▶ [Work order A]: List every podcast or show that the podcast write-up names.
▶ [Work order B]: Update the podcast write-up from "I also listened" through "the above podcast.", replacing "excellent" with "outstanding".

I also listened to The Lex Fridman podcast, in conversation with Omar Suleiman: Islam. I’ve never listened to this YouTube show before and have no idea who Lex Fridman is, but I do try and listen to Omar Suliman’s Friday Khutbah every week. This was an excellent episode where the two men talked about God, Loss, Islamophobia, prayer, Malcom X, Palestine and so much more. This was absolutely brilliant and I recommend it to everyone, Muslims and non-Muslims alike. Interestingly they also discuss the importance of truth telling, which reinforced the ideas from the above podcast.

I’m a huge fan of The Islamic History podcast, but I haven’t heard it in a while. Somehow I got an alert on my phone about a bonus episode on Vikings and Muslims this week and having been reading about Vikings with my children I decided I wanted to listen to it, and I’m glad I did. There were bits in this podcast that really blew my mind. I don’t know much about Vikings, including that they came from Ireland as well as Denmark and that they travelled as far as Bagdad! The episode also mentions how much of the documented evidence we have on Vikings is from Muslim writers as they kept clear diaries of these interactions. Its absolutely brilliant and I can’t recommend this podcast enough.

The final thing I listened to this week was another really old episode of For Harriet, this time from 2020 when Kim had a conversation with one of my favourite women of the moment, Kelechi Okafor: You Won’t Erase Me: A Transformative Conversation with Kelechi Okafor. I love both these women and have a lot of time for them. Of course I’m not a black woman, but as a visibly Muslim woman, I feel like I can relate to so much of what they say. The whole episode is brilliant (with strong language) but if you don’t have the time to listen to all of it, definitely treat yourself to the last 15 minutes. Its beautiful. Kelechi recommends a book during this episode called This Bridge Called My Back: Writings by Radical Women of Colour which is something I’m going to look out for.

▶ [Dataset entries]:

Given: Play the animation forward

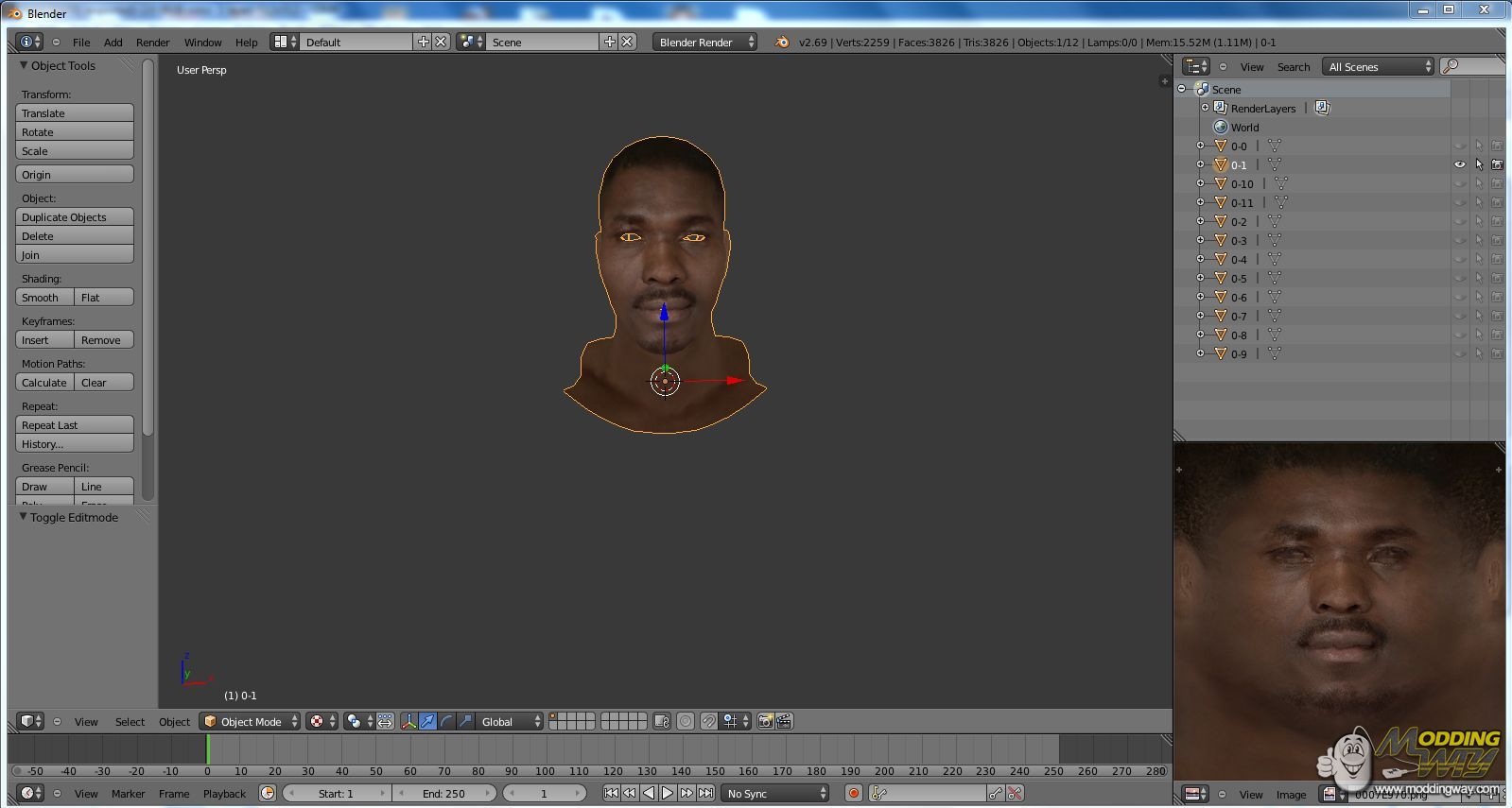Looking at the screenshot, I should [x=668, y=794].
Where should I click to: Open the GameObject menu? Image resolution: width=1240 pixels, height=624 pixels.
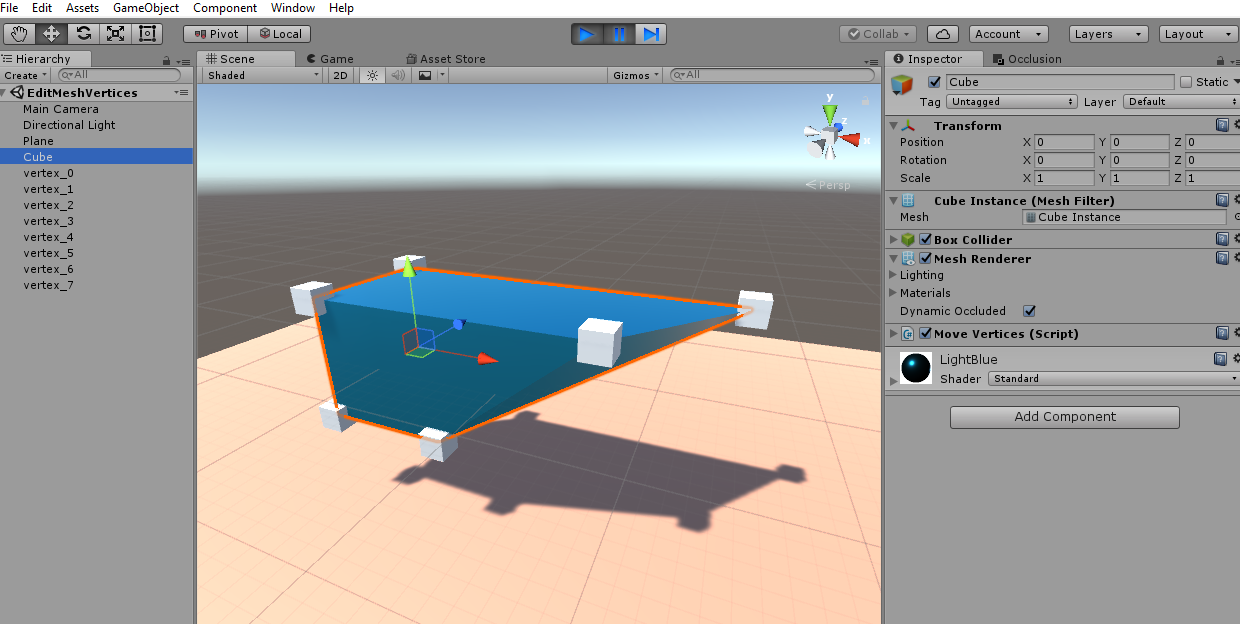point(145,8)
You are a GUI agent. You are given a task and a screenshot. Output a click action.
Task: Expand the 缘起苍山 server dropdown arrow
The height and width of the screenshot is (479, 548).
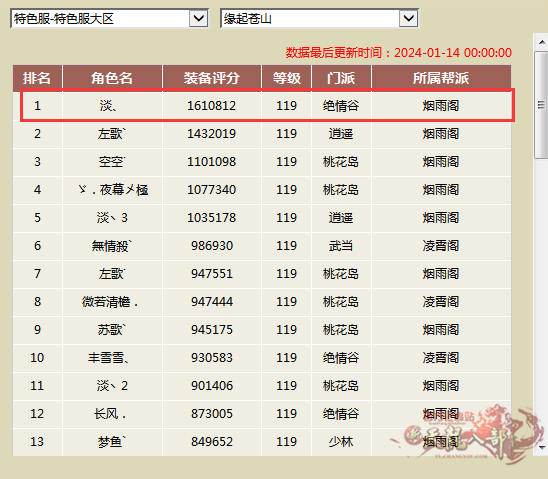408,18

▶ [Final answer A]:
The Lex Fridman podcast
The Islamic History podcast
For Harriet

▶ [Final answer B]:
I also listened to The Lex Fridman podcast, in conversation with Omar Suleiman: Islam. I’ve never listened to this YouTube show before and have no idea who Lex Fridman is, but I do try and listen to Omar Suliman’s Friday Khutbah every week. This was an outstanding episode where the two men talked about God, Loss, Islamophobia, prayer, Malcom X, Palestine and so much more. This was absolutely brilliant and I recommend it to everyone, Muslims and non-Muslims alike. Interestingly they also discuss the importance of truth telling, which reinforced the ideas from the above podcast.